* _ASSIGNMENT_
Please print nothing but the lines from the one with "Image resolution: width=541" to the last line of the records below, and omit pictures.

* _DATA FOR THIS EXERCISE_
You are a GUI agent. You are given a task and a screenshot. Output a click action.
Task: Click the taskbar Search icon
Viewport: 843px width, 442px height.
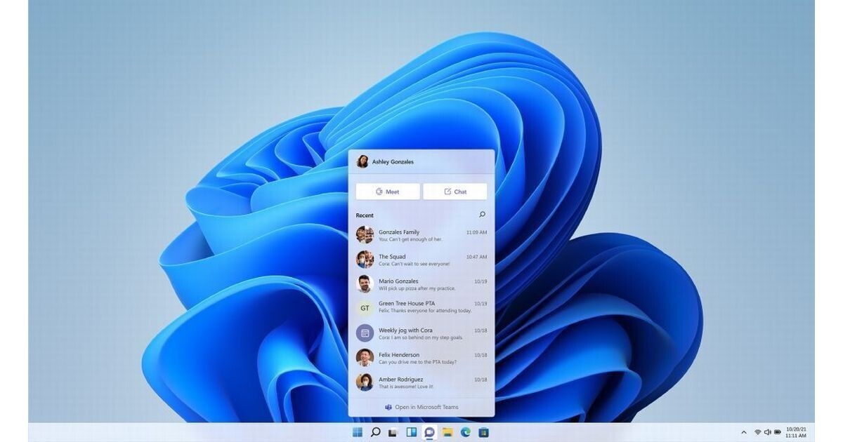[375, 432]
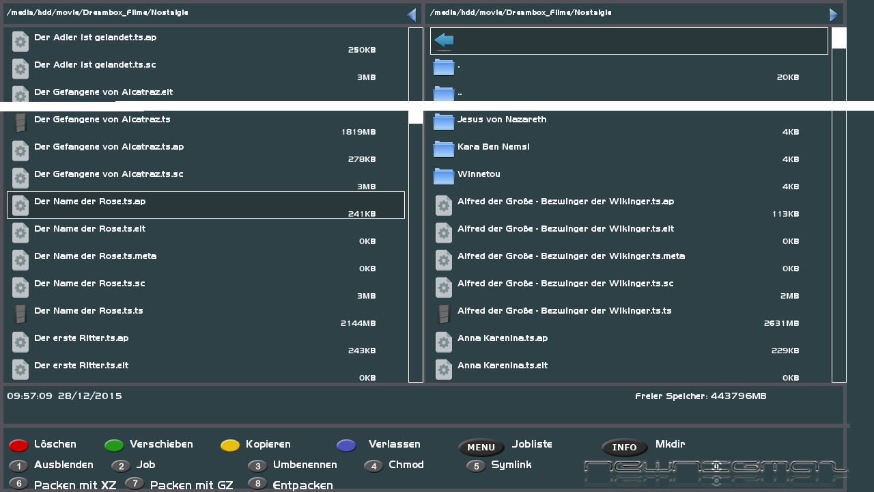874x492 pixels.
Task: Select Alfred der Große .ts.ts movie file icon
Action: (x=444, y=314)
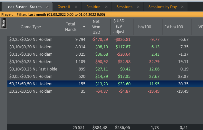Viewport: 203px width, 130px height.
Task: Close the Leak Buster - Stakes tab
Action: (47, 7)
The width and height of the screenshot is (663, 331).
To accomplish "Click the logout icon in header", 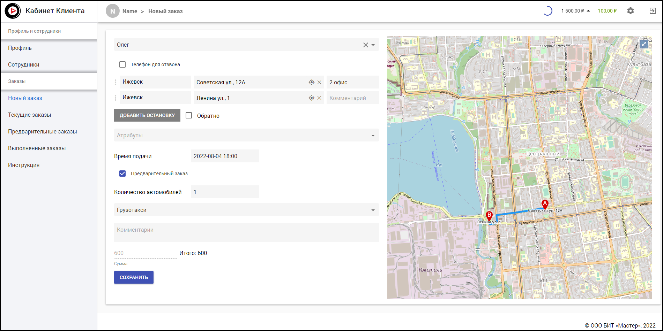I will click(653, 11).
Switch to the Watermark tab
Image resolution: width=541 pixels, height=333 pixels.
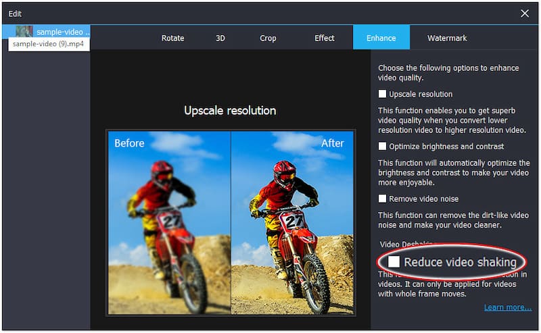[447, 38]
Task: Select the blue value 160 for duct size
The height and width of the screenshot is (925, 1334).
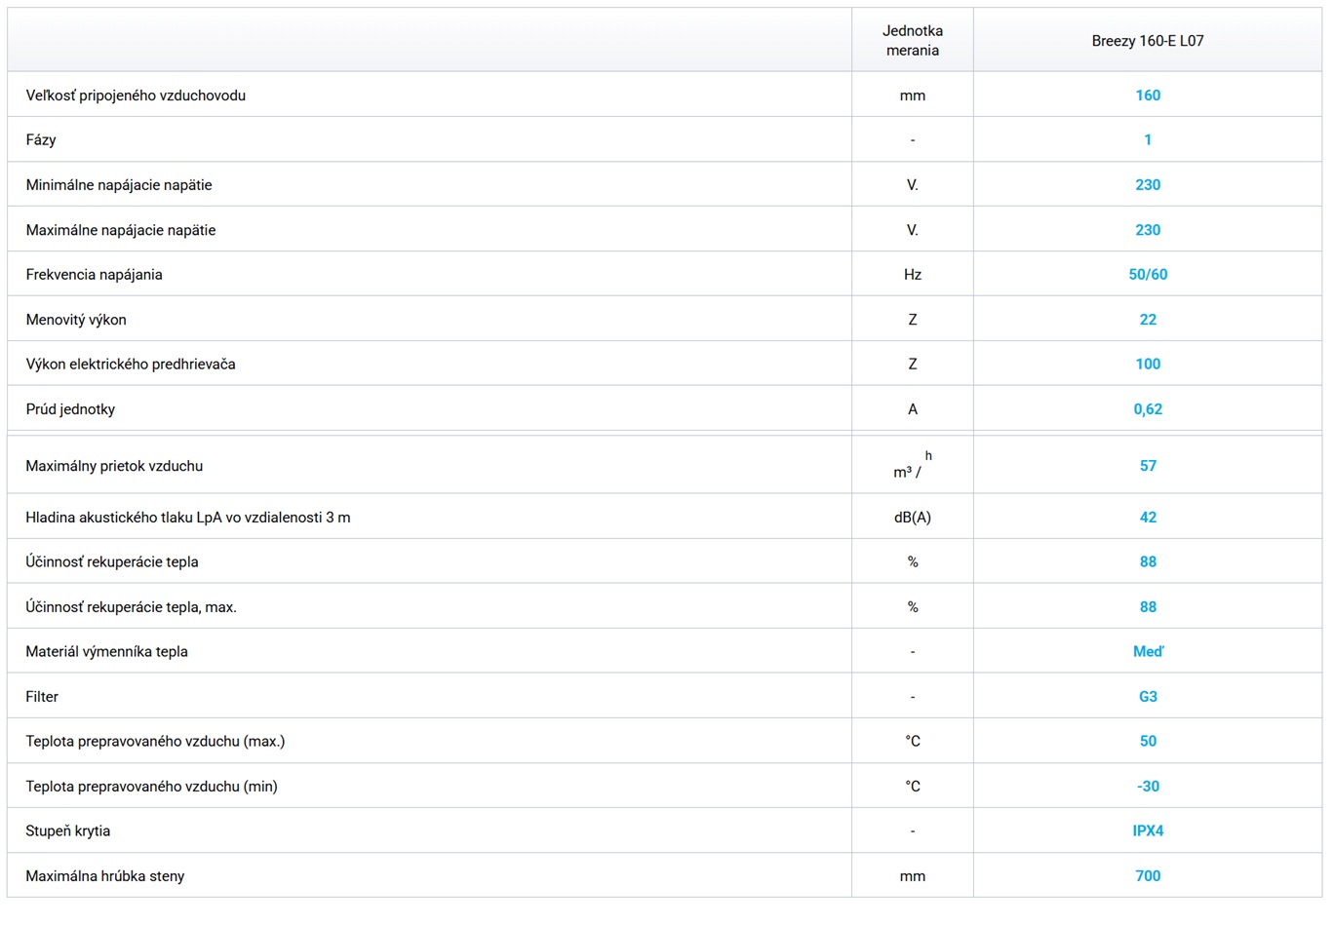Action: click(1147, 96)
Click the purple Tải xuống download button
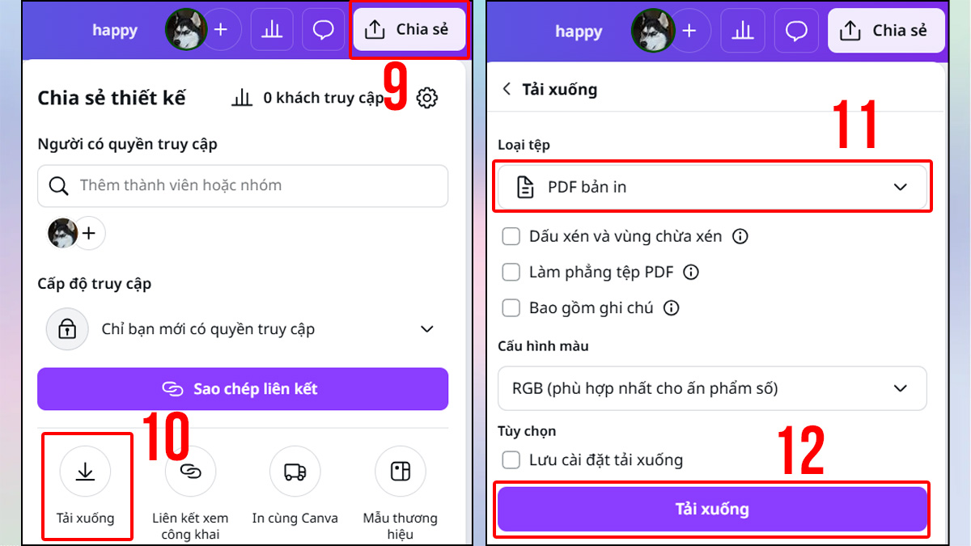This screenshot has width=971, height=546. click(x=712, y=509)
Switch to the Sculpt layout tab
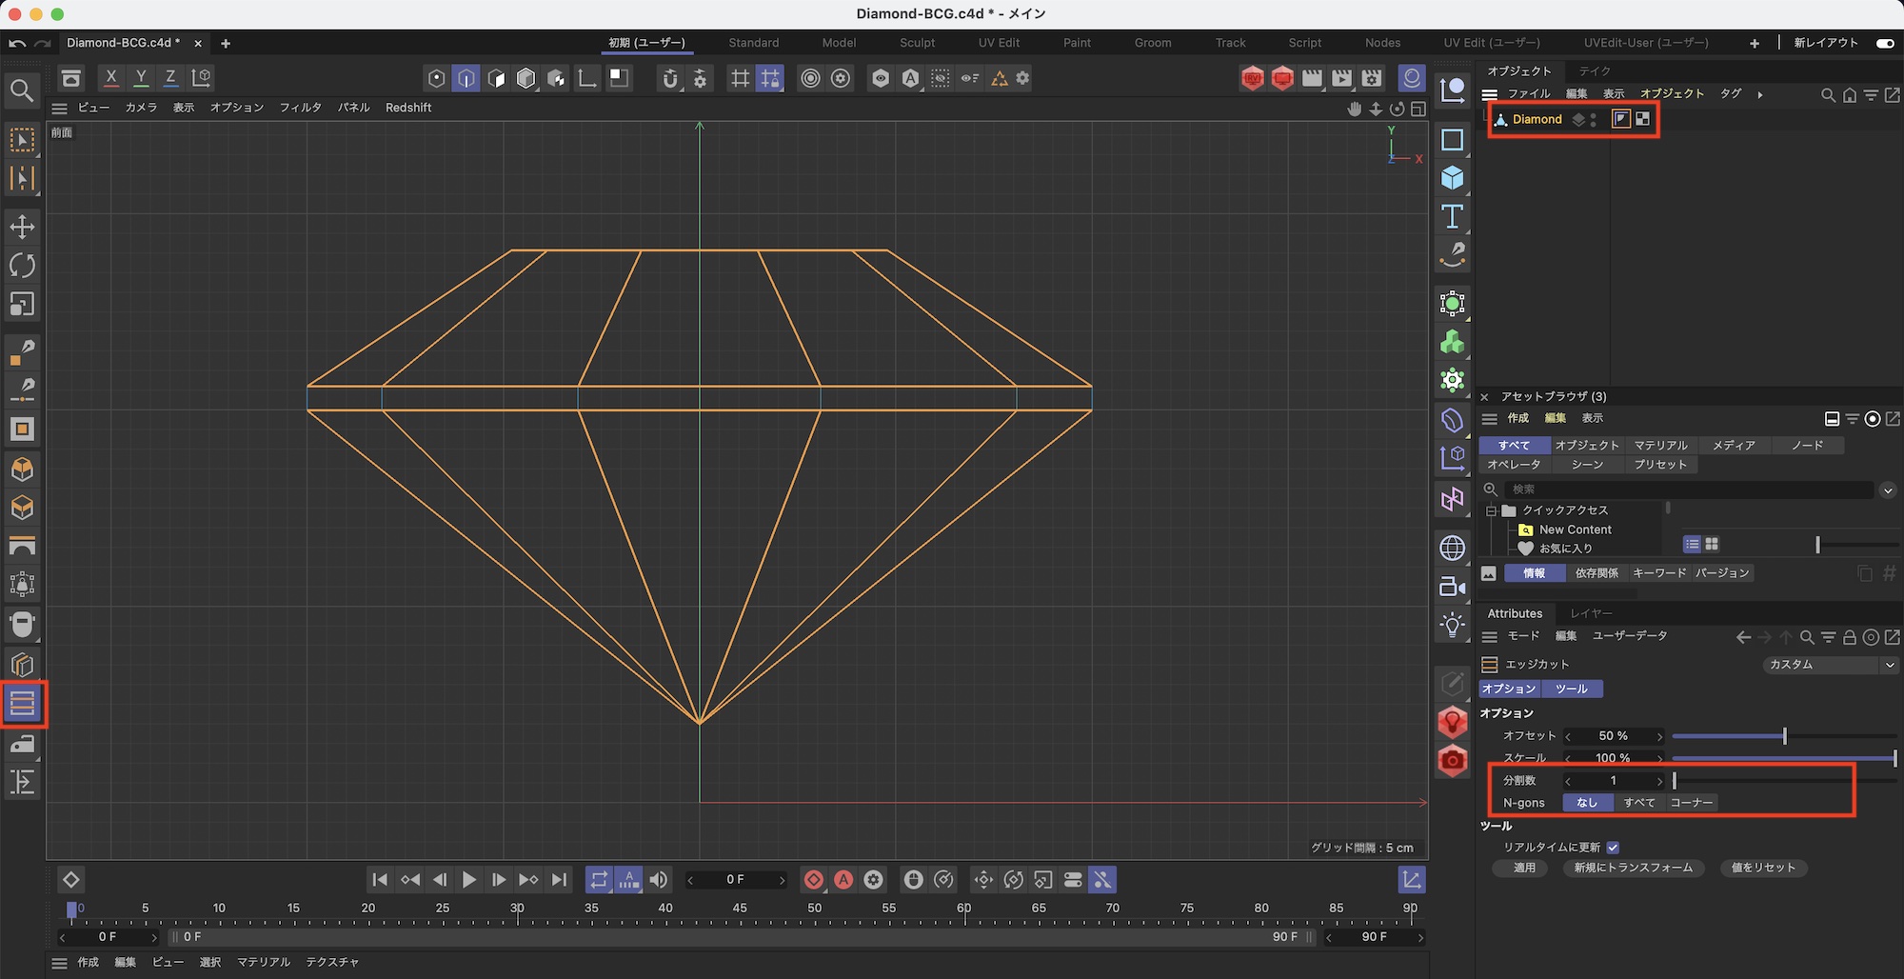This screenshot has width=1904, height=979. 917,43
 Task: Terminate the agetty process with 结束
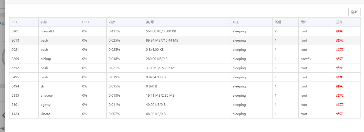click(x=339, y=105)
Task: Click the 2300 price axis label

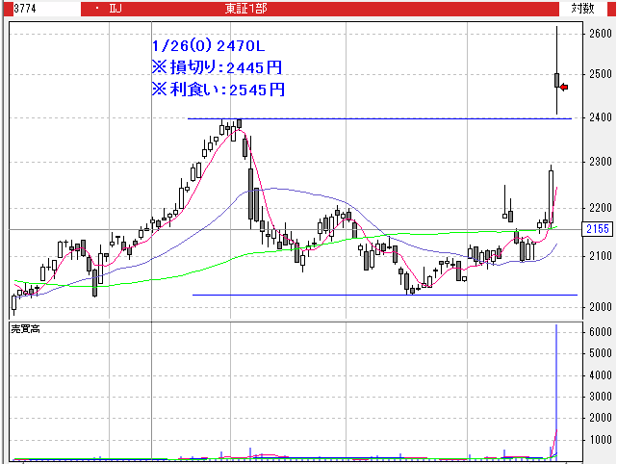Action: 599,163
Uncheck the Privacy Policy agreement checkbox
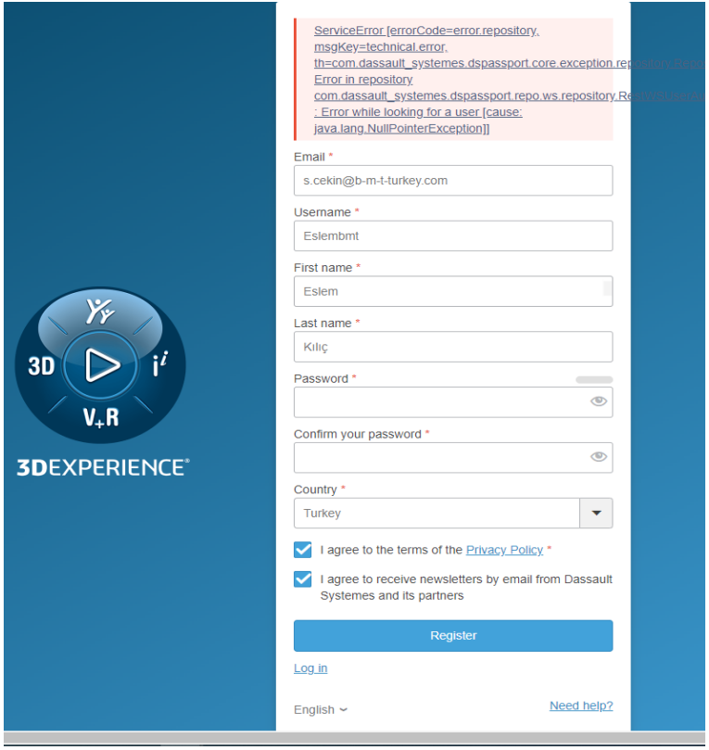Screen dimensions: 709x750 click(x=303, y=550)
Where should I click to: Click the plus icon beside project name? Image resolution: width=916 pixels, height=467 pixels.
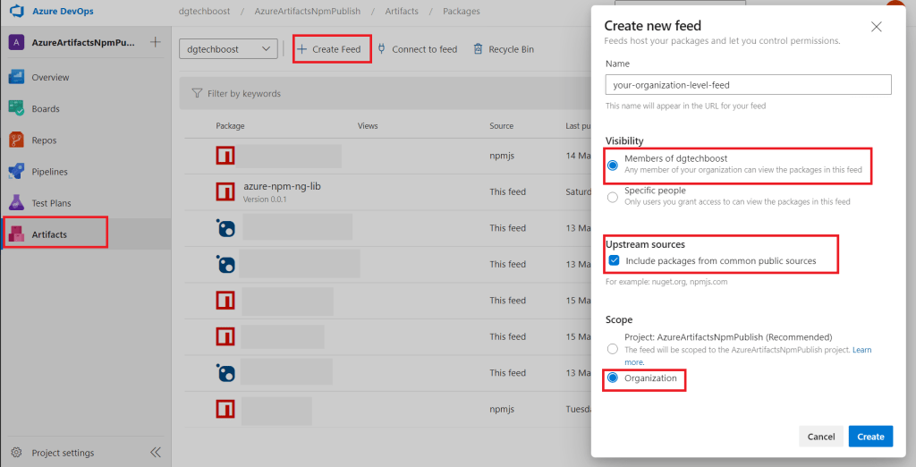point(156,42)

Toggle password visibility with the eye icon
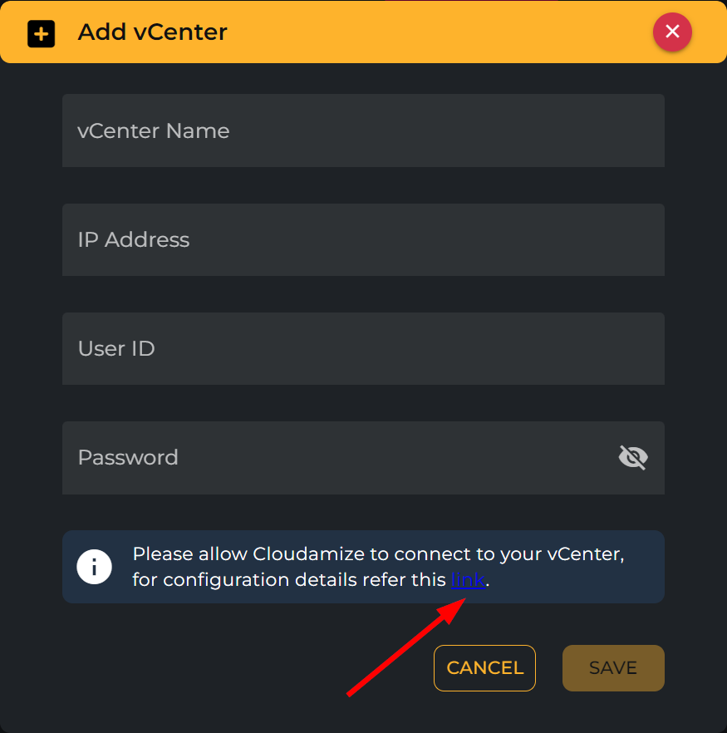[x=633, y=457]
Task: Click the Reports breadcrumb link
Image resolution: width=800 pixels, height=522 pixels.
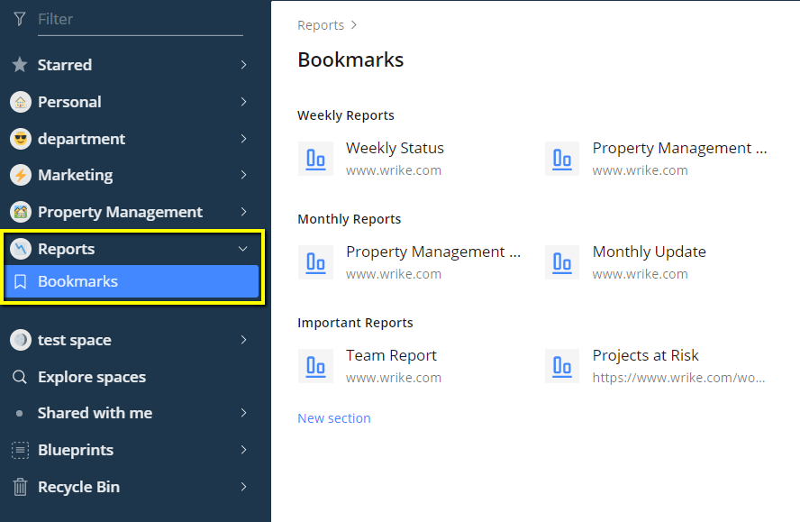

* _PROBLEM SOLUTION_
Image resolution: width=541 pixels, height=333 pixels.
[447, 38]
Task: Select the blue value 160 for duct size
The height and width of the screenshot is (925, 1334).
Action: click(1147, 96)
Click the purple Tải xuống download button
This screenshot has width=971, height=546. click(x=712, y=509)
Switch to the Sculpt layout tab
This screenshot has width=1904, height=979. 917,43
 Task: Terminate the agetty process with 结束
click(x=339, y=105)
Task: Click the 2300 price axis label

Action: 599,163
Uncheck the Privacy Policy agreement checkbox
Screen dimensions: 709x750 click(x=303, y=550)
Where should I click to: Click the plus icon beside project name? Image resolution: width=916 pixels, height=467 pixels.
point(156,42)

Toggle password visibility with the eye icon
[x=633, y=457]
Task: Click the Reports breadcrumb link
Image resolution: width=800 pixels, height=522 pixels.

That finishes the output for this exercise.